**** DOCUMENT TEXT ****
Background: Crack cocaine is a serious public health issue, with many psychiatric and psychosocial consequences. The crack cocaine user is usually inserted in a context of great social vulnerability, often associated to violence, unstructured family functioning, antisocial peer factors and easy access to the consumption of alcohol, tobacco and illicit drugs such as crack, since an early age.
Objective: To compare whether there was a relative influence of risk and protection factors in several domains on the age of onset of crack use by therapeutic community patients.
Methods: This cross-sectional enrolled a consecutive sample of 577 patients admitted to 20 therapeutic communities located in different Brazilian states between September 2012 and September 2013. A detailed structured questionnaire was developed to be used that included investigations into possible pre-use predictive factors, such as parental monitoring in childhood, deviant behaviors and peer pressure, and subsequent factors such as deviant behaviors and involvement with crime. Student t test were performed to assess the association between associated factors and the mean age of onset of crack use.
Results: The presence of constant problems in the family relationship (p=0.0020), situations of maltreatment (p=0.0162), and the presence of deviant behaviors resulted in significant differences in the age at which crack consumption began. Whereas, adolescents who had parental monitoring until the beginning of adolescence started use later (p=0.000).
Conclusions: The age of onset of crack consumption seems to be influenced by numerous combinations of protective and risk factors, within a system that integrates social environments, relationship groups, individual characteristics and behavior patterns, highlighting these factors will allow the development of prevention strategies, as well as specific control strategies, both based on scientific-based information.
**** DATA SHOWN ****
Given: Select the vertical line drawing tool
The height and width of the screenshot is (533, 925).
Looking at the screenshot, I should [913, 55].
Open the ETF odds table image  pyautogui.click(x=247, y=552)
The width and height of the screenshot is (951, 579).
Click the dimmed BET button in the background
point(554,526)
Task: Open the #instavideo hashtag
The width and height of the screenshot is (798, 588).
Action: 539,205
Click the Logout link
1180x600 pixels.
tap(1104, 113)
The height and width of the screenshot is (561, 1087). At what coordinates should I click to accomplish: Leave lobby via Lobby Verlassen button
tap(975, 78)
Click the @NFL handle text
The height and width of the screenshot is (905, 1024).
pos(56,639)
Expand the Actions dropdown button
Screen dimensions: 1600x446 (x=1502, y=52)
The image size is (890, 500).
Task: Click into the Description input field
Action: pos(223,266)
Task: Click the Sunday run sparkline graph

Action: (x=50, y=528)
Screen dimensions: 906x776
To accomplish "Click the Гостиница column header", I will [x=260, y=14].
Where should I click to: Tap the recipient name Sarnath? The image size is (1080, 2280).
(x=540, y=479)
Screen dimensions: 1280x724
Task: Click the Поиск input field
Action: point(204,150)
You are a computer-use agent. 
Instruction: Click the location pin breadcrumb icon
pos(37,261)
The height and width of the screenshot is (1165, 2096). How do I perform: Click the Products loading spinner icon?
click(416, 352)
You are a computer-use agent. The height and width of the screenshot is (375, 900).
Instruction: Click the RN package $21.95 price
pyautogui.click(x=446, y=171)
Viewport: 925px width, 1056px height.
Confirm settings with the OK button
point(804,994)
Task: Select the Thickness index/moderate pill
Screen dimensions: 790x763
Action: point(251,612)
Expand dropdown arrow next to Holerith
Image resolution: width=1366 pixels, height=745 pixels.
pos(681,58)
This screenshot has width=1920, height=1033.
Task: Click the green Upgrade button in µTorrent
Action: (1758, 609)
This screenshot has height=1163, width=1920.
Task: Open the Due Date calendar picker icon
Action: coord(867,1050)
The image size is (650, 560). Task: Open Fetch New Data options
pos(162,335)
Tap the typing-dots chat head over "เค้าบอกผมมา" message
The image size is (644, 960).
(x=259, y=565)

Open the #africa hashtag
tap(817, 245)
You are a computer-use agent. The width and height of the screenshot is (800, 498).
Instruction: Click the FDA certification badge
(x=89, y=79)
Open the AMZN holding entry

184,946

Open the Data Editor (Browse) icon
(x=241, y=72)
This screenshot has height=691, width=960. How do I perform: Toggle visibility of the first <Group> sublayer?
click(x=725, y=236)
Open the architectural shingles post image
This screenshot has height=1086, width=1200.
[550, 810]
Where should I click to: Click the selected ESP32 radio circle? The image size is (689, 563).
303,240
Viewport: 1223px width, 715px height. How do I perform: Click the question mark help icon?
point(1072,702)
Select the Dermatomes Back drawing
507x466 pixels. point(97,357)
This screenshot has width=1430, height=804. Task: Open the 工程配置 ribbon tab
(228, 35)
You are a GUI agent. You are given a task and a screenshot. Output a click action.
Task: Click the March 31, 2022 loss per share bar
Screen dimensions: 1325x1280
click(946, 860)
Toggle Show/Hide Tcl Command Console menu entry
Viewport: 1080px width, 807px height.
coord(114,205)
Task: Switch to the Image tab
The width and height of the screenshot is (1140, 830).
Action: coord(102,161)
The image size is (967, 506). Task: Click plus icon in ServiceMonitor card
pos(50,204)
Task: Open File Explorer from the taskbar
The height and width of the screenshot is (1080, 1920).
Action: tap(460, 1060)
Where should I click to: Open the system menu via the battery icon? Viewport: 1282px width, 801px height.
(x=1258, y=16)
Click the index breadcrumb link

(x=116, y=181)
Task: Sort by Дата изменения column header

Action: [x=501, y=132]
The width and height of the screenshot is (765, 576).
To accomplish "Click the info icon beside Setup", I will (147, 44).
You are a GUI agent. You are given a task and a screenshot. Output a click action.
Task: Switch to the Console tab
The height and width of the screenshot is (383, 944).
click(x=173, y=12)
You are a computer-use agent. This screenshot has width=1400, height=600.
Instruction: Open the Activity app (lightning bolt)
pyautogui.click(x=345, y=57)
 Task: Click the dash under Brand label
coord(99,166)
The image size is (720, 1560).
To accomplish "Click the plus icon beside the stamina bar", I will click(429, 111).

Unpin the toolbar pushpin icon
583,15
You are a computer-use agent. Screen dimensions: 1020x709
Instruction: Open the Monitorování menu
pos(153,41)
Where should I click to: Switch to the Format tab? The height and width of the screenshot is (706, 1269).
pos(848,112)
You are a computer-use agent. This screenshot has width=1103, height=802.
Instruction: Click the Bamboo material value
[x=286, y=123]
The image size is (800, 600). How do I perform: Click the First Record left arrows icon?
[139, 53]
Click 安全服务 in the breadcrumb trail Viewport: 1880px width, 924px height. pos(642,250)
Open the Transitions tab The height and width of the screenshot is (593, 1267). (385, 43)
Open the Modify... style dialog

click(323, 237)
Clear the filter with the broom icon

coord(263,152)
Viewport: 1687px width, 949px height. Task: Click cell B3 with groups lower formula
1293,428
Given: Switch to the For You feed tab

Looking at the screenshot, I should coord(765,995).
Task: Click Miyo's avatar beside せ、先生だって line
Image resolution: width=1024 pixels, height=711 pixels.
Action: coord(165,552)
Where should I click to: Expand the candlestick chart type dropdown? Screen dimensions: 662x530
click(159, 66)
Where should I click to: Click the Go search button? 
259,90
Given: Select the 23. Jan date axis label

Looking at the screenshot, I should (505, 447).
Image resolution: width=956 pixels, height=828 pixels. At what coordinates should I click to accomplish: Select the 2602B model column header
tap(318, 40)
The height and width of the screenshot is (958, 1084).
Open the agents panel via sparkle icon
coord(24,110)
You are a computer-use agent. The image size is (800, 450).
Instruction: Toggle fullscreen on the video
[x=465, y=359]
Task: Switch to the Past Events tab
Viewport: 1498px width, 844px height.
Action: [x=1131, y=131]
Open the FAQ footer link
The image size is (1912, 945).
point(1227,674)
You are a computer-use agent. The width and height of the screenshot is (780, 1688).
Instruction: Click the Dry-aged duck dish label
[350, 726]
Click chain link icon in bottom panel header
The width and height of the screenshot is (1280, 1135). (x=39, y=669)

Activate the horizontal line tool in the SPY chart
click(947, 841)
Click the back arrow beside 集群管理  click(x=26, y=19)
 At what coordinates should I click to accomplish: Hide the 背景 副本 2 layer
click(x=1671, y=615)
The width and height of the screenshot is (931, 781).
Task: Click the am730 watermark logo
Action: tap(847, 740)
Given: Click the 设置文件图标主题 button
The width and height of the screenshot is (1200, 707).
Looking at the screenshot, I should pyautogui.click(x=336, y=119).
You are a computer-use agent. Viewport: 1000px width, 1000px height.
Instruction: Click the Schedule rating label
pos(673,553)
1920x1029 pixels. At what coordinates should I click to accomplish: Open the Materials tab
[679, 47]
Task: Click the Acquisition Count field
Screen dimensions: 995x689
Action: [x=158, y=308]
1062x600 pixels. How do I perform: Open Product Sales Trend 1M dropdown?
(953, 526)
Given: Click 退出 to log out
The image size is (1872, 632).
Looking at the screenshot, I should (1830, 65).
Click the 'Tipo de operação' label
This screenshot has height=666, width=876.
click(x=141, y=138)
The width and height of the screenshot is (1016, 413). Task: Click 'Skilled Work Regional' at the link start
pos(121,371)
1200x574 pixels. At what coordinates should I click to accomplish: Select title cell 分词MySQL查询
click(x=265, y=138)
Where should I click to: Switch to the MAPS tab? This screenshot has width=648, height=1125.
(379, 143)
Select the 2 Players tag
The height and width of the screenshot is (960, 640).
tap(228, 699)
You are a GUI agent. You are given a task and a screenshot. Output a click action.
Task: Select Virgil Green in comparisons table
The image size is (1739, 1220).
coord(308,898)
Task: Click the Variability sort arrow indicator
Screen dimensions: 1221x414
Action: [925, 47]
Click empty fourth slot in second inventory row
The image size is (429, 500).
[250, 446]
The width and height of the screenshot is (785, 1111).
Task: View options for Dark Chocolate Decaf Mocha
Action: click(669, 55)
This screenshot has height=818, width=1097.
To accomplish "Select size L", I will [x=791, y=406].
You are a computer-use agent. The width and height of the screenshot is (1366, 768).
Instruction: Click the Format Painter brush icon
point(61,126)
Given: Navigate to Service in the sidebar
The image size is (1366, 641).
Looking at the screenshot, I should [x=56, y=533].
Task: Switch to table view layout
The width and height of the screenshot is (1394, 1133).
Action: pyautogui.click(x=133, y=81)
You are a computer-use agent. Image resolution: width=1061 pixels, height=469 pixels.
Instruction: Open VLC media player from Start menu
****
# WORK ORDER 1:
Sum up the abstract in two sentences.
# WORK ORDER 2:
List every factor that the Results section of the abstract links to the age at which crack use began.
The items aren't needed for what comes next.

# WORKED SOLUTION 1:
A cross-sectional study of 577 patients admitted to 20 therapeutic communities in different Brazilian states used a structured questionnaire and Student t tests to compare how risk and protection factors related to the age at which crack use began. Constant family relationship problems, maltreatment, and deviant behaviors made a significant difference in that age, while parental monitoring until early adolescence was linked to later onset, which suggests that many combined protective and risk factors shape when crack use starts.

# WORKED SOLUTION 2:
- Constant problems in the family relationship
- Situations of maltreatment
- Deviant behaviors
- Parental monitoring until the beginning of adolescence